Lenin. At least, thats the name so far. I couldn't help it. Its a twofold joke, the first being that I started it with Red Star brand yeast; the second, thats about as far as I can see a communist culture getting. If left too long without an influx of resources (built by the hardworking farmers and millers), it will generally lose vigor and die. If you get it mixed into the dough, it will eventually cause an uprising, and it generates a lot of hot air and alcohol. So I asked My Lovely Wife who her favorite Commie is, and here we are. Hopefully, this will prove more useful in the long run.

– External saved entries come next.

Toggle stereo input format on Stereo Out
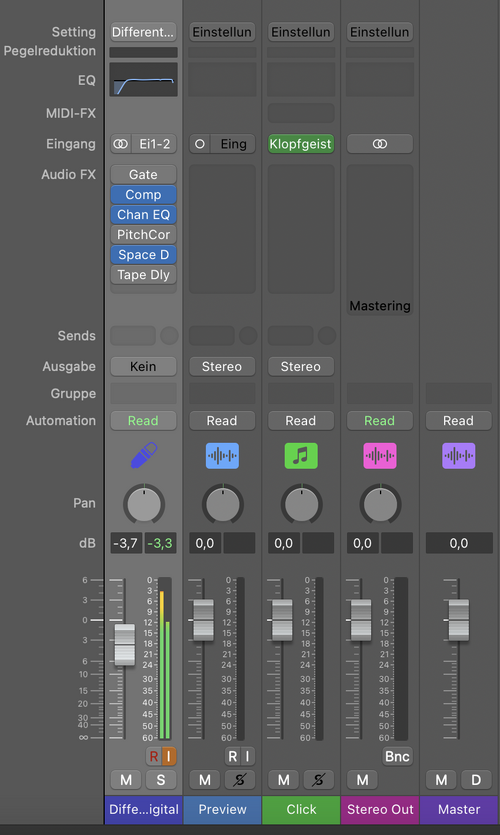 (x=380, y=144)
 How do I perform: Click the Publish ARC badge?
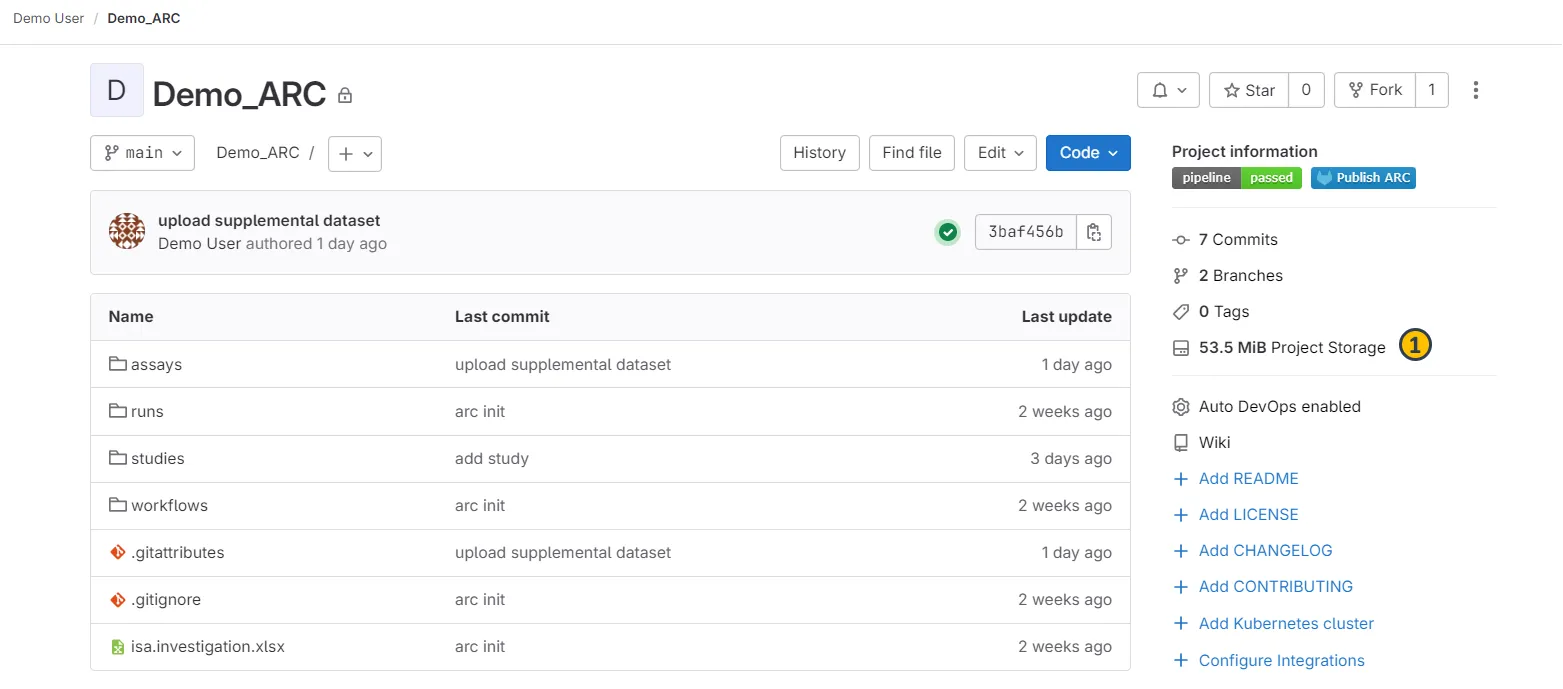[1363, 178]
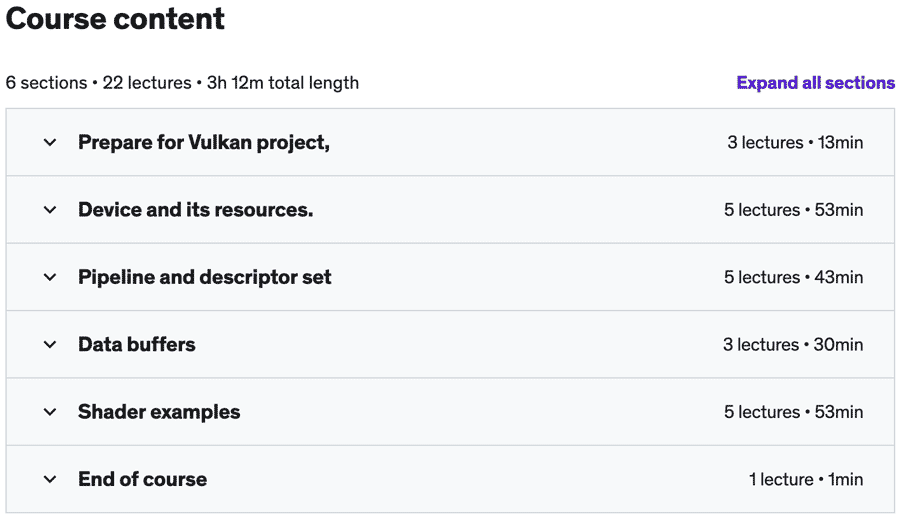This screenshot has width=900, height=520.
Task: Click the 5 lectures • 43min label
Action: click(x=793, y=277)
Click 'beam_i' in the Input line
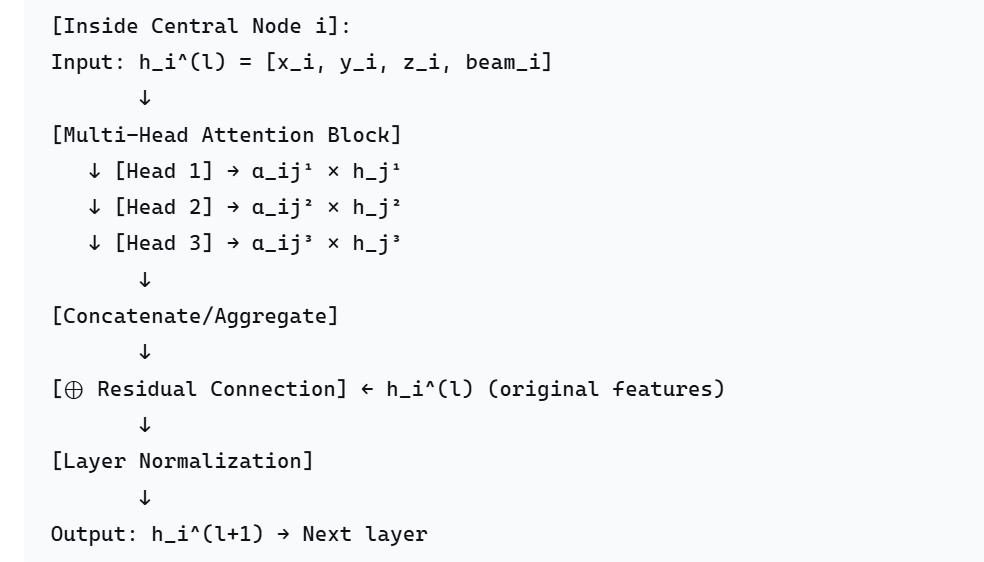This screenshot has height=562, width=984. [508, 62]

I've now had this starter running for a week or so, and it seems to ne doing pretty well. I've used it to make two loaves of bread and a batch of tasty pancakes, and I've split it twice. The first split I put in the fridge, to see how it wakes up. I think that test will come tomorrow. The second split I gave to a cousin of mine, so we'll see how it fares at their house (they don't bake quite as often as I).
Some observations so far:
It seems to be developing the sourdough flavor more than I expected. Even from the first loaf (about three days in) it had developed to a degree. Since then I baked one more loaf, that I didn't taste, because I gave it away with the starter. I don't know how much flavor it has, but it certainly has the scent of sourdough. In an artisanal sense, this is a good thing. In an EOT situation, this is a bit limiting, as I don't know if I would like sourdough cinnamon rolls, for example. I may experiment later on with ways to reduce the sourdough flavor, but keep the yeast.
Baking and rise are giving good results. I generally eschew formal recipes, basing my bread from the 6-3-3-13 ratio I got from 'Artisan bread in 5 minutes a day'. In this case, I adjusted my volumes down to one loaf, and replaced one cup of water and one cup of flour with a cup of starter. I don't add any additional yeast, not because I am a purist, but becase this is an experiment for EOT breadmaking.
Care- My goal here is to see how easily I can maintain the starter. Feeding a copious amount of sugar, or using fancy supplies are not conducive to my goal. So my care regimin is pretty minimalist. I keep my starter in a quart mason jar, covered with a paper towel secured by a jar ring. Once a day, I feed it at least a half cup of flour and a half cup of water. On baking day, I feed a whole cup (to replace the cup I removed) and place the starter on the back of the stove, to make sure it stays good and warm while it eats. The one quart container lets me keep at least a cup of original starter, the added cup of feeder, and still have room to bubble and grow. If I were intending to bake more than a single loaf, I would transfer the usual cup of starter to a large bowl and double it for a day or so, to build up the supply.
So that's where I'm at with the sourdough project. Overall, proceeding rather well thus far. I'll keep posting as I keep experimenting.